[Work to complete]
Repeat word for word the part of the English Young Liberals text that begins at the words "English Young Liberals has" and stops after "to do this.".

[Text]
English Young Liberals is the youth and student wing of the English Liberal Democrats.

English Young Liberals has branches across England including various English universities, and seeks to promote the work and campaigning of Young Liberals as well as the English and Federal party. The wing works to encourage and support young candidates across England, and works with Federal Young Liberals. and the main party to do this.

The English Young Liberals operates as a federation of regional parties, with each having a level of independence, though working within the overall English wing. Regional branches, led by their Chair, are responsible for organising and supporting local branches and societies and co-ordinating activities to recruit and expand membership in their region

Structure 
The English Young Liberals Executive is made up of Directly-elected Chair, Regional Chairs, Vice Chair and four Co-Opted representatives to Federal Young Liberal committees. The current Executive was elected in October 2021 and took office on 1 January 2022.

English Council 
The English Young Liberals also elects six members to send to the English Liberal Democrats English Council, which is the sovereign body of the English Party, in addition to the Chair who attends in their own right.

List of former Chairs

Regions 
Like the English Liberal Democrats, EYL is a federation of eleven regional branches. These branches have their own Chairs, who sit on the EYL Executive, are independent in their organising, events and campaigning. Each region has its own constitution and Executive.

Devon and Cornwall 

There are six members of the Devon and Cornwall Young Liberal Executive - Chair, Campaigns Officer, Events Officer, Finance Officer and two Non Portfolio Officers. All but the Chair are co-opted. A Vice Chair is elected from among members of the Executive.

East Midlands 

The East Midlands Young Liberals cover the counties of Nottinghamshire, Lincolnshire, Leicestershire, Derbyshire, Rutland and Northamptonshire. There are six members of the EMYL Executive - Chair, Finance Officer, Communications Officer, Campaigns Officer, Events Officer and the Chair of the EMYL Women's Network. Members of the East Midlands Constitution are co-opted, except the Chair who is directly elected. Young Liberal members of the East Midlands Lib Dem Executive and Chairs of accredited branches or University societies also attend the Executive.

East of England 

The East of England Young Liberals cover the ceremonial counties of Bedfordshire, Hertfordshire, Norfolk, Suffolk, Essex and Cambridgeshire. There are seven members of the East of England Regional Executive - four regional members and three members at large who are co-opted. The Chair is directly elected. The Chair may give Executive Members portfolios, one of which must be Vice Chair.

London 

The London Young Liberals covers members across Greater London and the City of London. There are seven Executive members, who are co-opted, in addition to a directly elected Chair. The Chair may give Executive Members portfolios, one of which must be Vice Chair.

North East 

The North East Executive is the oldest constituted Executive in the English Young Liberals. There are four Executive members, who are appointed by a directly elected Chair. The Chair may give Executive Members portfolios, one of which must be Deputy Chair. Additionally, there is one Honorary President.

North West 

The North West Young Liberals cover the areas of Greater Manchester, Merseyside, Cheshire, Cumbria and Lancashire. In addition to the directly elected Chair, there are two additional Executive members: Campaigns Officer and Non-portfolio Officer.

[Data rows]
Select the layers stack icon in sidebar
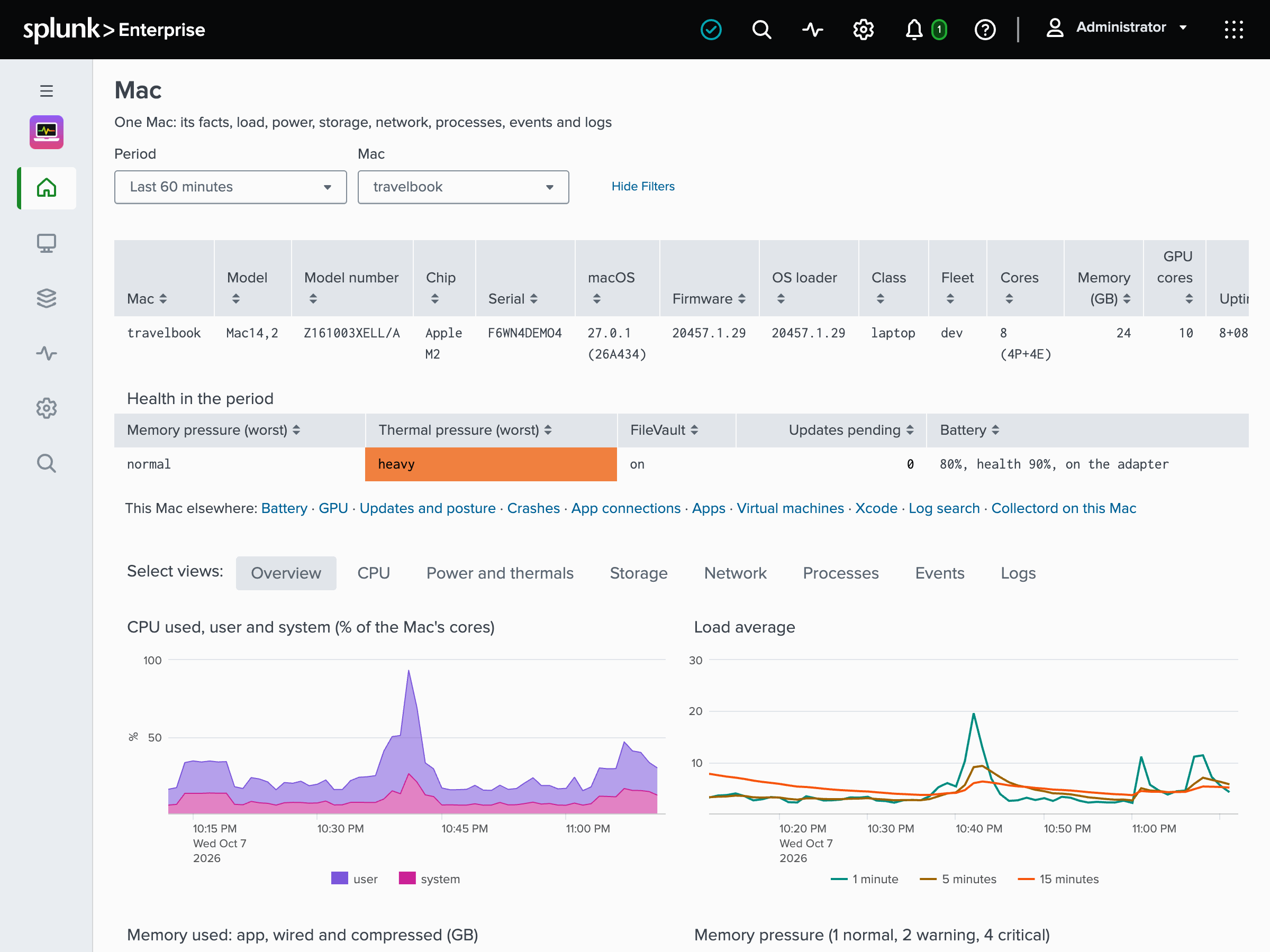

---

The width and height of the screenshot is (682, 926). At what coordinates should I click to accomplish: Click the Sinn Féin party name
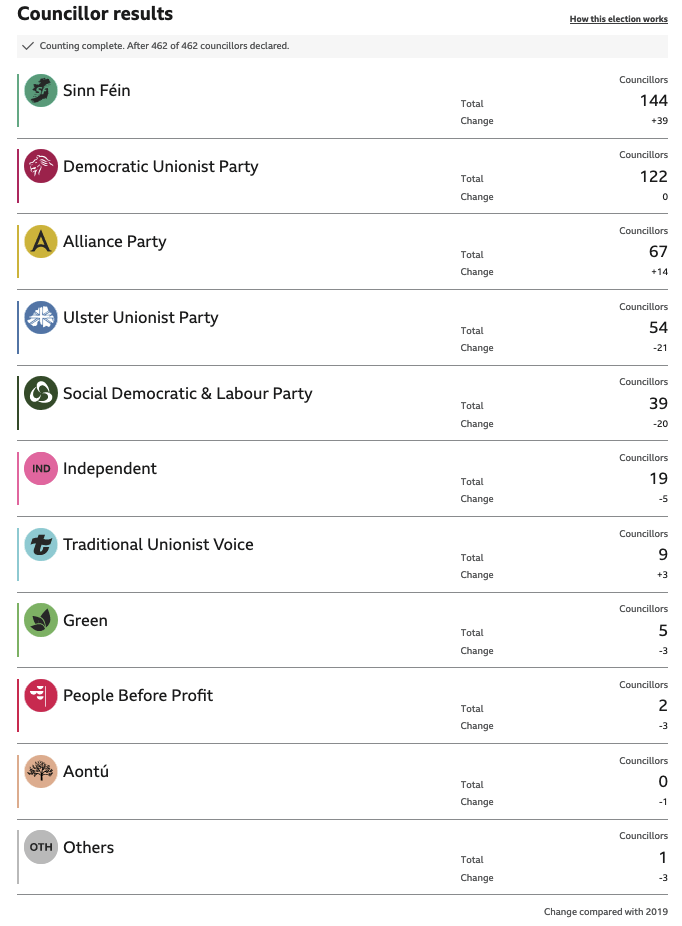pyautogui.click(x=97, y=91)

[Exercise output]
English Young Liberals has branches across England including various English universities, and seeks to promote the work and campaigning of Young Liberals as well as the English and Federal party. The wing works to encourage and support young candidates across England, and works with Federal Young Liberals. and the main party to do this.